Voices for Utah Children is also supporting efforts to remove a five-year waiting period for immigrant children who come to the state legally, so they can get and keep coverage earlier.
"There's a lot of people not signing up out of confusion around the rules," Mandle said, adding that removing trickier stipulations might help.
"We're getting creative with different solutions," said Rylee Curtis, senior health analyst with Utah Health Policy Project, a group that advocates for the state's uninsured. She said aside from full expansion of Medicaid in Utah, the entire coverage gap may not get help from the initial bills in this session.

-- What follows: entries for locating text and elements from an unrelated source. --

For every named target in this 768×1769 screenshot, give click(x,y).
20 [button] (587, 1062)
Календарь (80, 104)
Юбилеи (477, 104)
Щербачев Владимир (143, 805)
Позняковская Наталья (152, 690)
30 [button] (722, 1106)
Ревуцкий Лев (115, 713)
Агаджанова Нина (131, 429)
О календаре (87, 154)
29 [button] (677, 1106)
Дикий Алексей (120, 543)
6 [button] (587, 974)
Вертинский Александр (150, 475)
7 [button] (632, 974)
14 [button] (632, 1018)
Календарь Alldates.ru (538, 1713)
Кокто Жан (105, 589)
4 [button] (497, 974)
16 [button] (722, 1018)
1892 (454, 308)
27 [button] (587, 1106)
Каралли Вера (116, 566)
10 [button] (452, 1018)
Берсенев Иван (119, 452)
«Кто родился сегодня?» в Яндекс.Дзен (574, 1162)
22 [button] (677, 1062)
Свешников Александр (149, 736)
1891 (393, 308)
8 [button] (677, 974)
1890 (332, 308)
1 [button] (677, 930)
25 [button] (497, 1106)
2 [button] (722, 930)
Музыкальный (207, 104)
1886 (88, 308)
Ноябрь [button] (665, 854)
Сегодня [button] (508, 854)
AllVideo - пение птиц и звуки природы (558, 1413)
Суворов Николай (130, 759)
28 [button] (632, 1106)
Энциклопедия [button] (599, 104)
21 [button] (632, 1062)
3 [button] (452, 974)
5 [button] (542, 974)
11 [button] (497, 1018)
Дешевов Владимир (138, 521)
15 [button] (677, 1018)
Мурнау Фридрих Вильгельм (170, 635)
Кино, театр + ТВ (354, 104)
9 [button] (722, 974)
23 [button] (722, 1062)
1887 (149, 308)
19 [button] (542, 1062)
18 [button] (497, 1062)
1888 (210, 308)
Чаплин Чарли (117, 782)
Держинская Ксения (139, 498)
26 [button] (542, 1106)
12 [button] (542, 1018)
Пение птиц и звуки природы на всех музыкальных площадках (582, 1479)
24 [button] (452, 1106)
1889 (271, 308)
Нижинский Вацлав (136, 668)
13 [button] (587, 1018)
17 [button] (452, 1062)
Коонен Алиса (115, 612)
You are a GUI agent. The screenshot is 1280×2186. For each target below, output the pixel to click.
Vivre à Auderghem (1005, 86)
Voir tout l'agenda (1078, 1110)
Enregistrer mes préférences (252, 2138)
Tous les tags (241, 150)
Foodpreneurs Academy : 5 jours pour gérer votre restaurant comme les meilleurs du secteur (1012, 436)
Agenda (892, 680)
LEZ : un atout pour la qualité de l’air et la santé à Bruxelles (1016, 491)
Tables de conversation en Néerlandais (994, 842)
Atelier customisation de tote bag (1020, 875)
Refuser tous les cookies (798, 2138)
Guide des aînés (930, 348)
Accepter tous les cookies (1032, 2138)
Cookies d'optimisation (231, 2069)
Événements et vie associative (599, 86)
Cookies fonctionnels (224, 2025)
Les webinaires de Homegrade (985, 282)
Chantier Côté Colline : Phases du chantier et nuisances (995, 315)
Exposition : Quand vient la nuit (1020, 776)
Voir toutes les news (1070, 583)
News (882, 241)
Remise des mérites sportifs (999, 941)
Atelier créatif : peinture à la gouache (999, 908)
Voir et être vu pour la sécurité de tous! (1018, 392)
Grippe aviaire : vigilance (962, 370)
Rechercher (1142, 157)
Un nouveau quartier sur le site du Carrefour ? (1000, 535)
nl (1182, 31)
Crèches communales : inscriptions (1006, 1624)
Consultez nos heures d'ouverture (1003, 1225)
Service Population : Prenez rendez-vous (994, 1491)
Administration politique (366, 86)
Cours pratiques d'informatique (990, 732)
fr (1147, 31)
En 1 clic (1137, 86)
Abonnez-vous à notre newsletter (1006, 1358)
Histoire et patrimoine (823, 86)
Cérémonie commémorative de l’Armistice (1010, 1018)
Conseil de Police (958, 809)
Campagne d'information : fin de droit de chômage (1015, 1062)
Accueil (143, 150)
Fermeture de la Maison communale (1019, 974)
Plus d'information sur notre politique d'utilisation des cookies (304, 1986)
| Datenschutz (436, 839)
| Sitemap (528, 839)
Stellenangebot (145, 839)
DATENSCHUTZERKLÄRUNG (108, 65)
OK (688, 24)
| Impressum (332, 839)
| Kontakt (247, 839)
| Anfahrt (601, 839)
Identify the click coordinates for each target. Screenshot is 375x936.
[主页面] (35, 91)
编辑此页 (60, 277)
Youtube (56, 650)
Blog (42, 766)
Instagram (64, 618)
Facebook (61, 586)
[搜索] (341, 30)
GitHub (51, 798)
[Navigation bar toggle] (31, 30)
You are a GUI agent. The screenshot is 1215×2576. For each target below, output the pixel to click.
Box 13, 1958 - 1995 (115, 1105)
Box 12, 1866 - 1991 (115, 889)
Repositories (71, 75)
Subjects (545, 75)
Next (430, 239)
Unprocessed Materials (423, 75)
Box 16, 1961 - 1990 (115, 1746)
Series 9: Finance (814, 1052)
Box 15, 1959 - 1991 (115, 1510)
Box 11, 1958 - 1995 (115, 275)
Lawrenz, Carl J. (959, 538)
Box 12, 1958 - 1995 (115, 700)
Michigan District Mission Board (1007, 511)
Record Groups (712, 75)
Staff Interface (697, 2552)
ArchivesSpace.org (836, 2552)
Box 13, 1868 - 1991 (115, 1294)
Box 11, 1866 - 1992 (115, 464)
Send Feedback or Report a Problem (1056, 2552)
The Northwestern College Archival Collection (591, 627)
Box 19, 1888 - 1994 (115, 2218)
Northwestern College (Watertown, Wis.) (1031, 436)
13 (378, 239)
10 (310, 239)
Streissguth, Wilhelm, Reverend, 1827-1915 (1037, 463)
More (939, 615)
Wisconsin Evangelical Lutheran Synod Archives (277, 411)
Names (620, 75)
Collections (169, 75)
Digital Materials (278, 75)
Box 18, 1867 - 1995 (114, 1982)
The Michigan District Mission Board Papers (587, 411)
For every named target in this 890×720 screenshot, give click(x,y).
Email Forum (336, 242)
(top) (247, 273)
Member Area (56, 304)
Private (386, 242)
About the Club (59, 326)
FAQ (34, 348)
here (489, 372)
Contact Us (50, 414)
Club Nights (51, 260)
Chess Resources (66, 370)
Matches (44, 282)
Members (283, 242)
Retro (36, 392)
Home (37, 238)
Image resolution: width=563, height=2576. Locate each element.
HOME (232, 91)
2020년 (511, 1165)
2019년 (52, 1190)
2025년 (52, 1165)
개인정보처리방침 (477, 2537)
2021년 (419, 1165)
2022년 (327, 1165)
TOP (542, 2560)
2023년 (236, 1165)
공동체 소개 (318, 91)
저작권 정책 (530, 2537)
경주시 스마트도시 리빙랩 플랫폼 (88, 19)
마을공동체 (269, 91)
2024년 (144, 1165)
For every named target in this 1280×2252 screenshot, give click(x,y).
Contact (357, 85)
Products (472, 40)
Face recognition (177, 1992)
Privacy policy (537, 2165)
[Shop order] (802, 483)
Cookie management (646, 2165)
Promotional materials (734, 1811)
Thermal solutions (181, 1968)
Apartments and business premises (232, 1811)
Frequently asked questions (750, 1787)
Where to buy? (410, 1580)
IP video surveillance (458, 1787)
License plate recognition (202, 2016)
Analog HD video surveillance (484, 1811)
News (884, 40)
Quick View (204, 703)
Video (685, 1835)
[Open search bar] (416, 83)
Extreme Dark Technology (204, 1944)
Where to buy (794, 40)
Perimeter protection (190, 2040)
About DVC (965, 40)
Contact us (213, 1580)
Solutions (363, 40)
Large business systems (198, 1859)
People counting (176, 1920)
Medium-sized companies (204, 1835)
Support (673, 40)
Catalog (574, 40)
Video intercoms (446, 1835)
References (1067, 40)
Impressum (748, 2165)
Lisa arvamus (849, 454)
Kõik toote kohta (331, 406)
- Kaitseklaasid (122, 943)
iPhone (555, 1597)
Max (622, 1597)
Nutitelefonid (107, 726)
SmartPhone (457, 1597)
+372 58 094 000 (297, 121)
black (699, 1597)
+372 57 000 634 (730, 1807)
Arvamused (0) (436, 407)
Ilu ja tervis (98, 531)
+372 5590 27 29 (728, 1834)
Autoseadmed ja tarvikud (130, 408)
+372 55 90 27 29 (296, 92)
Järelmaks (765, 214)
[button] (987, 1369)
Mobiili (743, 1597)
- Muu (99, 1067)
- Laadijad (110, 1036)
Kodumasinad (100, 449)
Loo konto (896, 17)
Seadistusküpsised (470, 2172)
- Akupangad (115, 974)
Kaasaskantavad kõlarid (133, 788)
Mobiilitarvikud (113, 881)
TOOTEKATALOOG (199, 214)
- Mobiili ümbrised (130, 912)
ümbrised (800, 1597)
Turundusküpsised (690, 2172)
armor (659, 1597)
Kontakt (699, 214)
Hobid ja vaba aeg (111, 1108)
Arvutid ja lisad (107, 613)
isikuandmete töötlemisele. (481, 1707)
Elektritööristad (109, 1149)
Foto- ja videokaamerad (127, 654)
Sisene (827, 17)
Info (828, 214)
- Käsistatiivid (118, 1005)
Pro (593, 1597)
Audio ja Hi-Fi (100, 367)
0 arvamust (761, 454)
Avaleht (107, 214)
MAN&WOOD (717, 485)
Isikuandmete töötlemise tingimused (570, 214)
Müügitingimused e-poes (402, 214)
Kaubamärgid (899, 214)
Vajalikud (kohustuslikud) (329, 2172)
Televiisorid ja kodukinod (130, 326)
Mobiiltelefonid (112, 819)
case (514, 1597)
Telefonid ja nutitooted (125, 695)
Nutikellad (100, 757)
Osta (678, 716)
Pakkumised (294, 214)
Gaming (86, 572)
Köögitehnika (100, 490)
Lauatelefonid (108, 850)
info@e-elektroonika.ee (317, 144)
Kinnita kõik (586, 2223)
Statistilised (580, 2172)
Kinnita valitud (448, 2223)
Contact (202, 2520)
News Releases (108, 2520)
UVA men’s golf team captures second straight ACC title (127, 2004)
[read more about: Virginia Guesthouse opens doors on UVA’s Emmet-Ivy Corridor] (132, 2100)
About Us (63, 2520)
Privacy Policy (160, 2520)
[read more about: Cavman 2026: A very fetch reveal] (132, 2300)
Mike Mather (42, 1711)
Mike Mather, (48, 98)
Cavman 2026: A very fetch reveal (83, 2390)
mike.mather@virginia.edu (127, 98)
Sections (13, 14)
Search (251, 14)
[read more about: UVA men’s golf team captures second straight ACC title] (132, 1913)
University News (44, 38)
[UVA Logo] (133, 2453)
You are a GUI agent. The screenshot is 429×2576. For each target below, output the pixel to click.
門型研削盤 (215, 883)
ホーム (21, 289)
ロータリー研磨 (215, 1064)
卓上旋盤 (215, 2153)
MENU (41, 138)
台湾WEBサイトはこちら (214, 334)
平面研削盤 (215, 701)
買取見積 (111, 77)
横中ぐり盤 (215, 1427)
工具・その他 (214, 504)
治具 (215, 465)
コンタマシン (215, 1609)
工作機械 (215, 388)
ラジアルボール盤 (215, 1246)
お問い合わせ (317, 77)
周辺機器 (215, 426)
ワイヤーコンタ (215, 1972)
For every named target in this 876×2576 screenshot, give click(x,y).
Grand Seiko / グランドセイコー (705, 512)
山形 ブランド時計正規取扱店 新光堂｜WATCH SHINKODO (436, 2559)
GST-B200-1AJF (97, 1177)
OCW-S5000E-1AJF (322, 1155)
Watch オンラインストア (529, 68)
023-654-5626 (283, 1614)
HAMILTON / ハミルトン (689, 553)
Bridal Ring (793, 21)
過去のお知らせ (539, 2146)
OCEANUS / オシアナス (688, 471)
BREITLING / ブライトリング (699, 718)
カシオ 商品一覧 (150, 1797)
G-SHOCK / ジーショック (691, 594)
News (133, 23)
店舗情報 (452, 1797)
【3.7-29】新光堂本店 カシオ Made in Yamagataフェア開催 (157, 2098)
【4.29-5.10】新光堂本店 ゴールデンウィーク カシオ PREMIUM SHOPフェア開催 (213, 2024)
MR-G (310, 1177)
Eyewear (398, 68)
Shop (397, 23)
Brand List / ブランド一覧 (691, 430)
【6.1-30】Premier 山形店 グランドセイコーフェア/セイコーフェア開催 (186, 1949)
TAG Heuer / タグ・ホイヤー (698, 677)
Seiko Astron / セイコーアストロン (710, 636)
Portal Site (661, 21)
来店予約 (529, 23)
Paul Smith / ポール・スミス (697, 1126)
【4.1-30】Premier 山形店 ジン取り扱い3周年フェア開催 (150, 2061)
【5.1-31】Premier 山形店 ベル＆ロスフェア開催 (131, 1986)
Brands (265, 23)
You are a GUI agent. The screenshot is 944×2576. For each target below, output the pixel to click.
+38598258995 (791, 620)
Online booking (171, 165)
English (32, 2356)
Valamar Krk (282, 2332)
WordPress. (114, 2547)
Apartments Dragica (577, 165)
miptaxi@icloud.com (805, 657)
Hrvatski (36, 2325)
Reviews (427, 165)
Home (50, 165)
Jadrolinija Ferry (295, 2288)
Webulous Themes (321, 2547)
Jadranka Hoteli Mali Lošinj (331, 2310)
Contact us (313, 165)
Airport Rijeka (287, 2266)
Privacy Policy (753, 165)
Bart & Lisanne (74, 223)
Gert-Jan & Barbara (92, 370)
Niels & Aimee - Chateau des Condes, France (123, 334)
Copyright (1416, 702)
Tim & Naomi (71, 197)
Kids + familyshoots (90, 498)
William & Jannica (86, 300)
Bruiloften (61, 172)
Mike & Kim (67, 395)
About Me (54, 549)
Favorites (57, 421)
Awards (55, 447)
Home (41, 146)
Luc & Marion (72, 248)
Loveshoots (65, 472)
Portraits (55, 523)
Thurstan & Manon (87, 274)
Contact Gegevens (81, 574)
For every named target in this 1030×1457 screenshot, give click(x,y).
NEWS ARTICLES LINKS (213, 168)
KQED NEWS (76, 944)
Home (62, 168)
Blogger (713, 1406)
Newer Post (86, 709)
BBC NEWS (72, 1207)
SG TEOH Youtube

But they are remaining hopeful something will help.
"We still want full expansion, but if we could get a bill that would cover some 20,000 homeless or at-risk of becoming homeless, it would be something," Tibbitts said. "There's a lot of services they can't get because they don't have a way to pay for it."
He said any group of uninsured Utahns would likely be grateful for the help, and it "could change lives."
"When you're in that situation, you are very clear you'd like to get the health care you need," Tibbitts said, adding that 96 percent of people who stayed at the shelter in the past year reported extremely low incomes. And 82 percent of those had no form of health care insurance.
The numbers are similar for people living in supportive housing programs throughout the state.
He said if even a portion of those people were eligible for insurance, it could change the face of homelessness in Utah.
"We know everyone is in a tough place with this," Mandle said. "We all want to close the coverage gap. We're all struggling to get something that will work for everyone involved."